Emma Augusta Hørup née Holmsted (1836, Copenhagen – 1923, Copenhagen) was a Danish schoolteacher, journalist and member of the Danish Women's Society. She served as deputy head of the girls' department at De forenede Kirkeskoler (The United Church Schools). Hørup helped to improve education for girls and had needlework included in the curriculum. In 1868 she married her younger cousin Viggo Hørup, later contributing articles to his successful newspaper Politiken. Their daughter Ellen Hørup became a successful writer and peace activist.

==Early life and education==
Born in Copenhagen on 3 August 1838, Emma Augusta Holmsted was the daughter of the gymnastics teacher Jonas Ferdinand Holmsted (1810–66) and his wife Amalie Drachmann (1802–78).
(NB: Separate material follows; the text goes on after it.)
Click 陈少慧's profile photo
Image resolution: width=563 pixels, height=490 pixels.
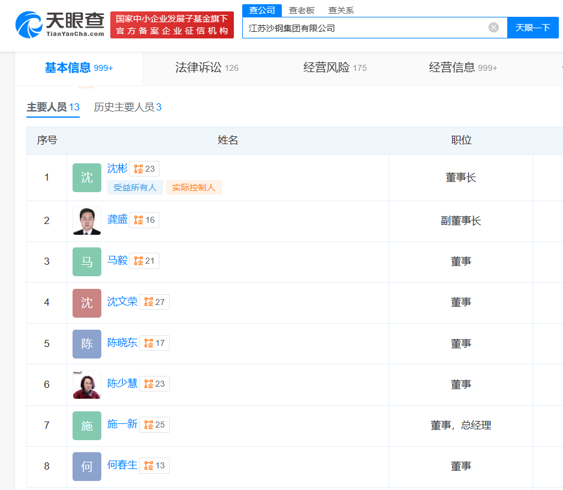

She was the third of the family's five children. After attending N. Zahle's School, she spent a few years with various families working as a private tutor. She then continued her education by taking private teacher training lessons with Nicolai Femmer, Annestine Beyer and Gotfred Bohn who later established the women's teacher training college Femmers Kvindeseminarium. She was one of the first women to qualify as a private school teacher after passing the examination with top marks in 1860.

==Career==
After graduating, from 1861 she first taught at Sølvgades Skole but in 1864 she was appointed deputy head of the girls' department at the newly established private school on Nørregade. Known as De forenende Kirkeskoler, United Church Schools, it granted scholarships to the 30 most talented students from the schools in Copenhagen municipality. More generally, she helped to improve education for girls and had needlework included in the curriculum.
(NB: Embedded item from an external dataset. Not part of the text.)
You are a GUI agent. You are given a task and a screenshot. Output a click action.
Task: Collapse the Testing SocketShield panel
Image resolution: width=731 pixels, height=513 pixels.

On 18 July 1968, she married her five-year younger cousin, Viggo Høreup, who had just graduated as a lawyer. Unusually for the times, he moved into her apartment on Nørregade where thanks to her salary she was able to support him, Initially, as can be seen from his letters, Viggo was certainly in love with Emma. Together they soon had two children: Svend (born 1879) and Ellen (born 1871). In the 1880s, she became a member of the Women's Society but did not participate in organizational matters.
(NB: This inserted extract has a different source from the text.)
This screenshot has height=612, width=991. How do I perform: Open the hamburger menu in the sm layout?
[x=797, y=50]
While Emma Hørup continued to teach and raise two children, her husband prepared his political career and fell in love with their cousin Henriette Steen and continued the affair until she died in 1894, The marriage nevertheless continued, no doubt for the children's sake and to maintain professional respectability. Hørup increasingly supported her husband's aspirations, acting as a skilled hostess and contributing articles about books, women's issues and education to her husband's papers, first Morgenbladet and later Politiken. In 1893, she retired from the school in order to spend more time with her frail son Svend.

After her husband died in February 1902, Emma Hørup embarked on a long widowhood, learning Italian and entertaining old friends as well as the news ones her daughter Ellen brought home. She died in Copenhagen on 22 September 1923 and was buried in Gentofte Cemetery.